Contrariamente a essa solução temos as trevas: podemos ser convencidos de que o labirinto é tenebroso, do tipo rizoma, o qual difere do labirinto gótico por possuir muitas saídas possíveis, o que nos impede de ver o caminho. As saídas para esse labirinto são misteriosas e secretas: a solução de Dédalo - o estranho voo místico - ou a solução de Teseu são as saídas fornecidas pela velha gnose[8] .
Portanto a questão a ser respondida ou a primeira decisão a ser tomada é a seguinte: de que tipo é o labirinto do mundo? Sem caminho, verdade e luz, o labirinto do mundo tem aparência de trevas e por isso é imperscrutável e nos amedronta. Do outro lado contamos com a luz, que nos permite ver, contamos com a altura que nos possibilita a elevação necessária para vermos o labirinto do alto. Deste posto, vemos a entrada e a saída únicas. Com a verdade temos a certeza e a paz necessárias para percorrer o labirinto com virtude. Resta-nos então decidir entre a luz e as trevas, e para isso temos certo tempo de vida.
A cada decisão há a concretização de uma possibilidade, há a atualização da potência - há um nascimento - há algo em nós que é chamado da essência para a existência: ato de nossas vidas. Nossas decisões cristalizam nosso ser no passado. Se forem decisões virtuosas, elas criam em nós uma ‘analogia de ser’ capaz de nos elevar ao Eterno. O instante de cada decisão é um ponto que percorre o tempo, percorre-o determinando o indeterminado. O instante que acolhe uma decisão demarca a divisão entre a essência possível e a existência concreta. Ora, o que o instante marca é uma atualização de nós mesmos, somos nós que ‘somos’ a cada instante, somos mais a cada decisão, é a nossa existência que é alimentada a cada possibilidade realizada. Sem negar a natureza acidental da decisão e nossa natureza substancial, a cada instante construímos o que somos com base em nossas escolhas.
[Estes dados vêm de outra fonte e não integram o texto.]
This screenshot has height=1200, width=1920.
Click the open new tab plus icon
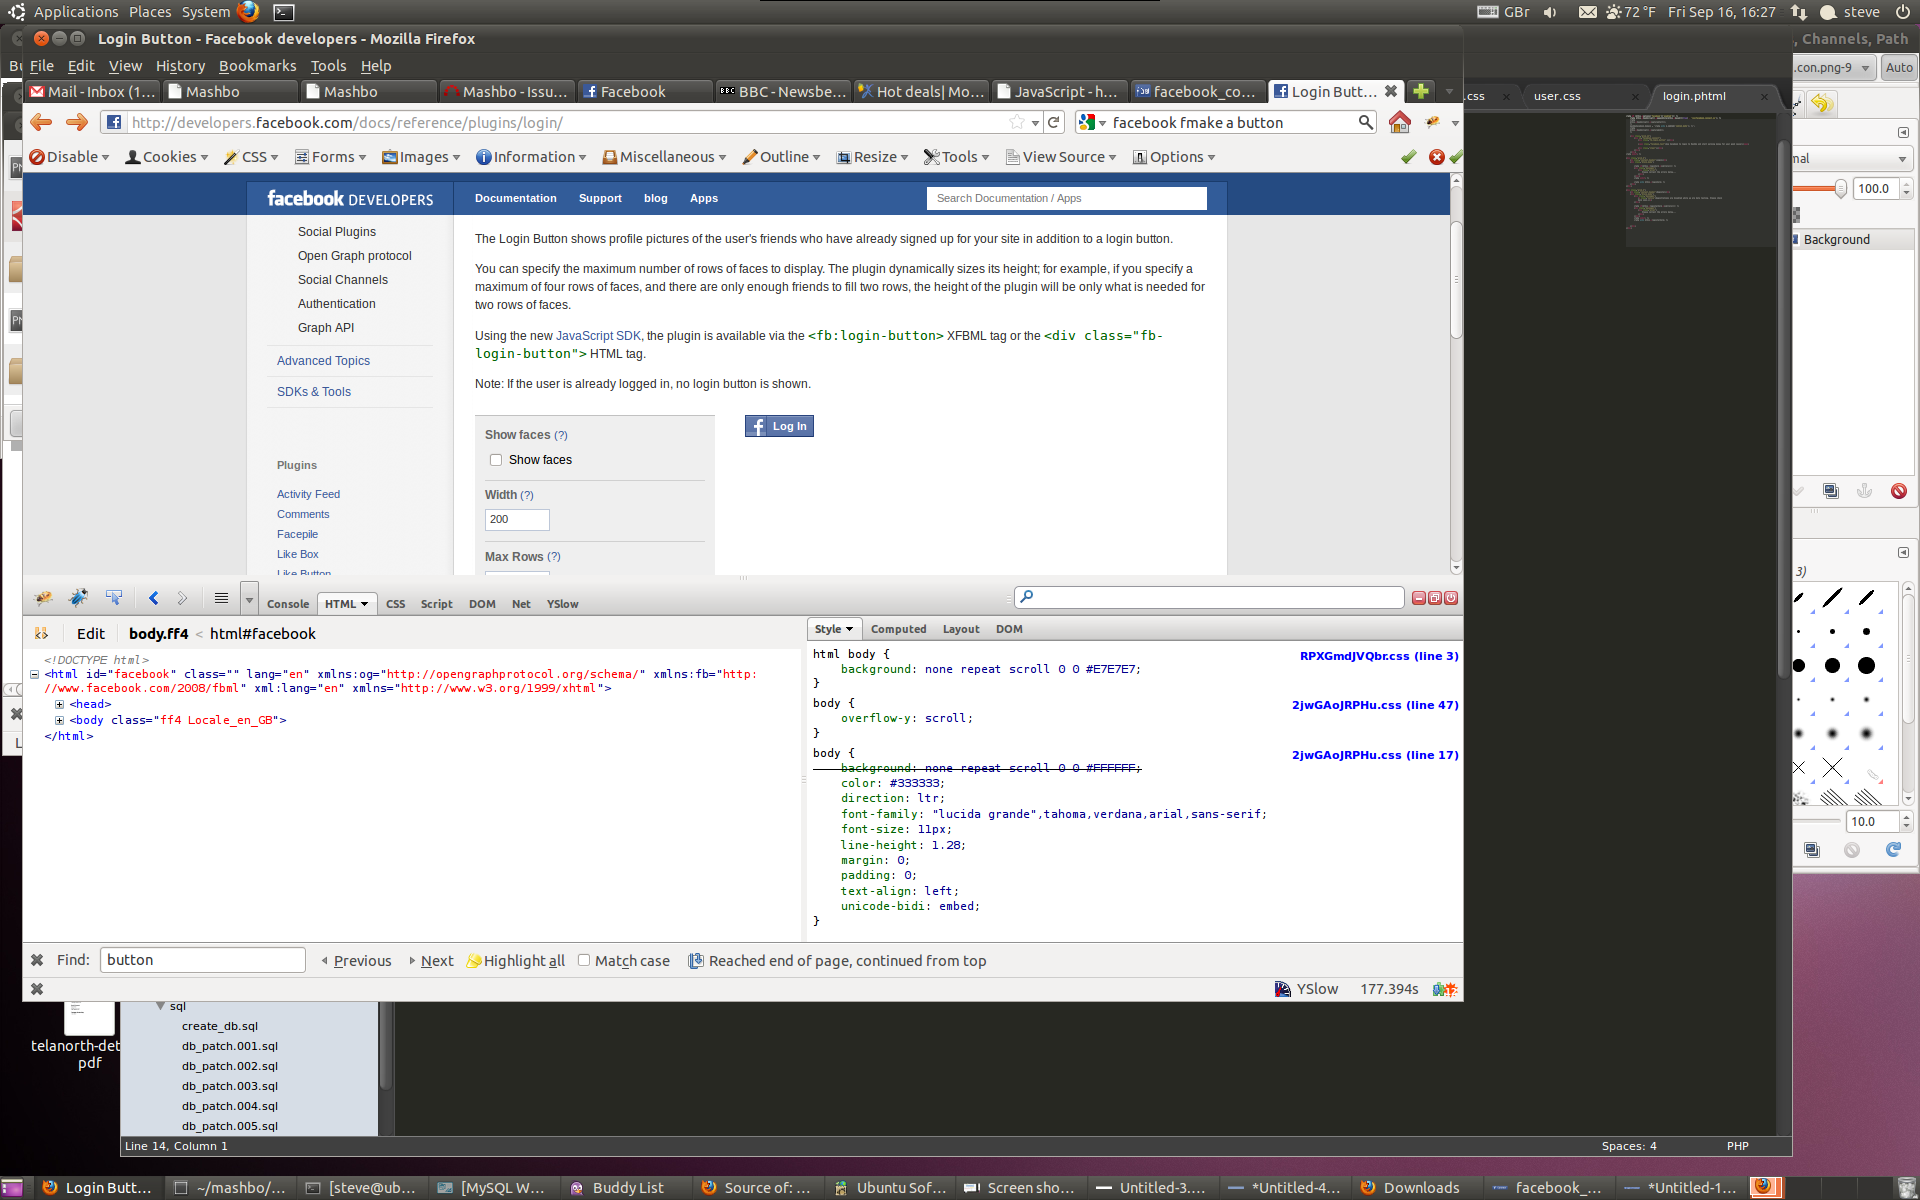1420,91
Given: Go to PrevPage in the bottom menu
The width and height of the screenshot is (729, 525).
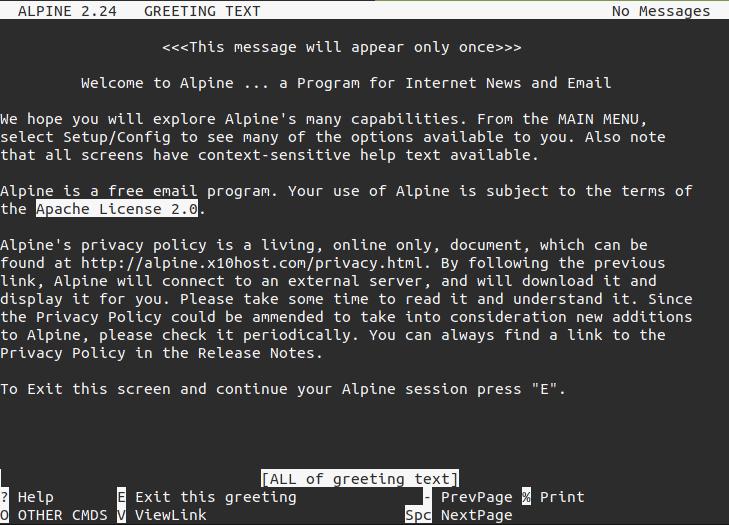Looking at the screenshot, I should click(x=477, y=497).
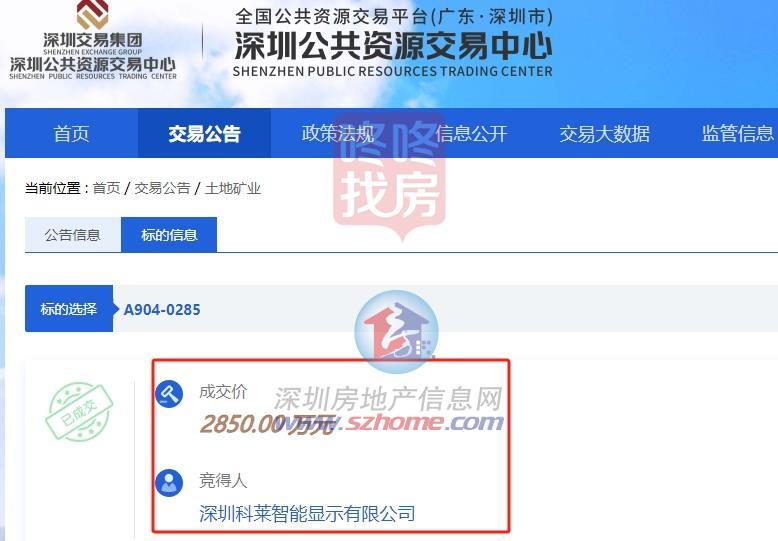Open the 首页 navigation menu item
The width and height of the screenshot is (778, 541).
tap(71, 134)
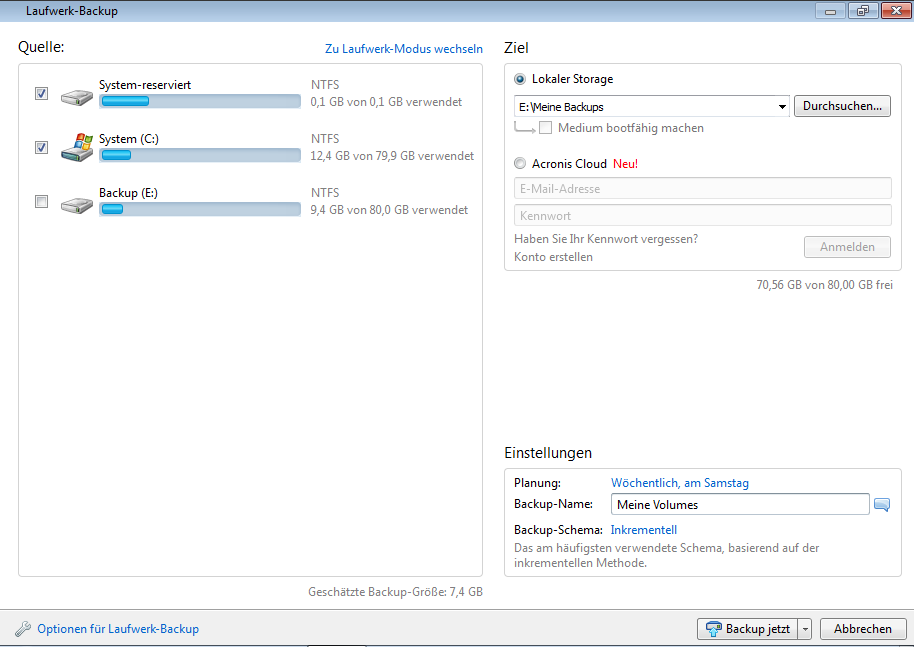Uncheck the System (C:) partition checkbox
The width and height of the screenshot is (914, 647).
(x=41, y=148)
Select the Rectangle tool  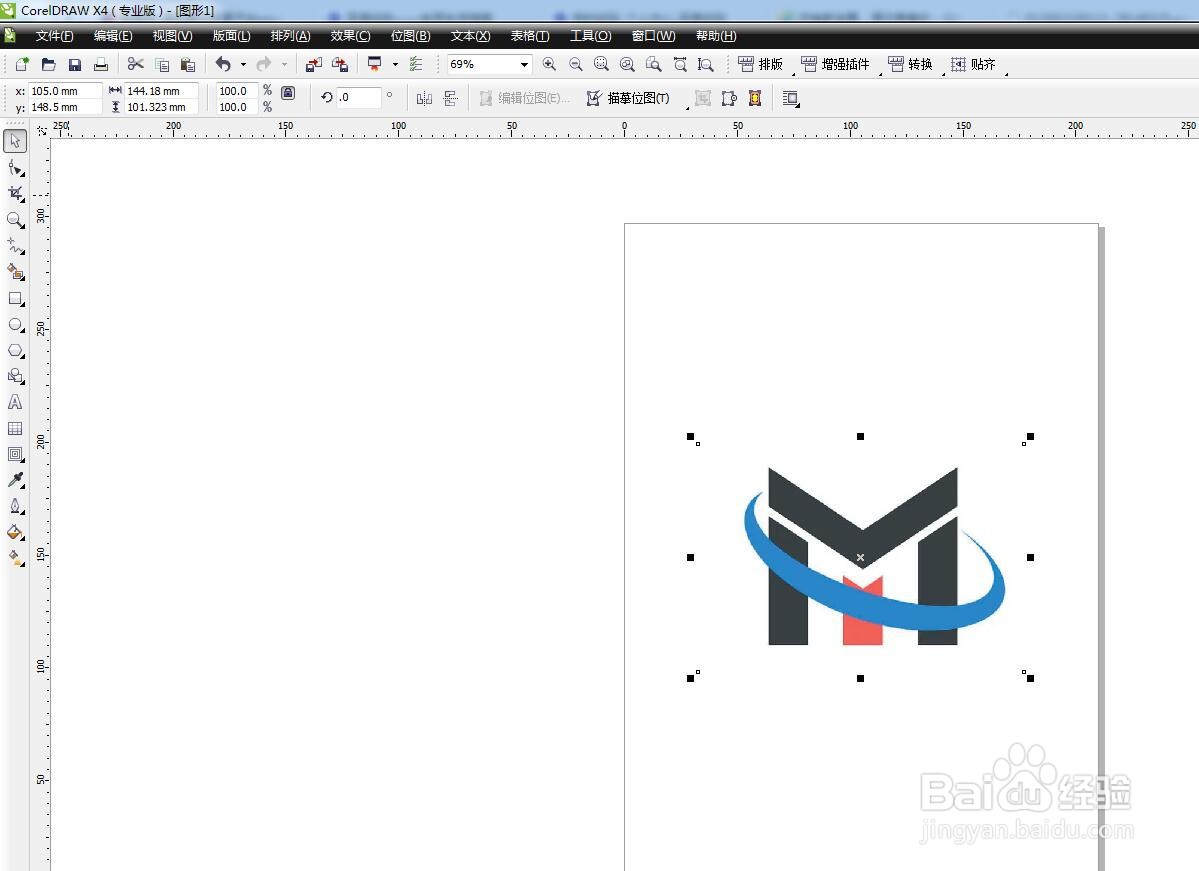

No lado oposto a essa construção é possível existir uma destruição: para alguns românticos, e atualmente para os existencialistas, não há um plano universal ou um ‘dever ser’ - referência para o homem virtuoso - que precisa ser buscado ou concretizado na vida de cada indivíduo. Afinal cada homem constrói a si mesmo de maneira autônoma e quanto mais autônomo o processo de construção mais efetiva será a sua autenticidade. Para eles não pode existir substância, uma vez que não podem existir regras ontológicas a serem seguidas. Para eles, quanto menos existir o que regula e disciplina o homem, mais livre o homem será. É com base nas ruínas da substância que eles - românticos e existencialistas - constroem a autenticidade.
A recusa de que algo “deve ser”, de uma maneira determinada, cria um individualismo que destrói a vida do indivíduo e a vida em sociedade. Afinal, como é possível alimentar aqueles que recusam alimentos, e tomam como digno de ojeriza os alimentos necessários à vida? A regra da alimentação serve tanto para o corpo quanto para a alma. Entretanto se há uma recusa às regras... Como a vida do corpo e da alma pode subsistir? É importante notar que os alimentos permanecem os mesmos, mas são esses homens que possuem uma ideia na inteligência que os impedem de se alimentarem.
Extrapolando esse princípio para a sociedade: como é possível defender a vida familiar se não podem existir regras a serem seguidas? Como justificar qualquer sacrifício ou heroísmo com tamanho egoísmo?[9] Sem sacrifício não é possível compreender e amar os valores que devem necessariamente ser perpetuados e, portanto, não há terreno fértil para a cultura de uma civilização.
Na parte seguinte do artigo, busca-se compreender como o homem pode ‘fazer a verdade diante de Deus’, o que significa em última instância ‘se situar na verdade de Deus’, e expressar alguns dos elementos constituintes da felicidade entendida como sua raiz grega eudaimonia, ou seja, ter ou possuir um poder divino (daimon) bem disposto (eu).[10]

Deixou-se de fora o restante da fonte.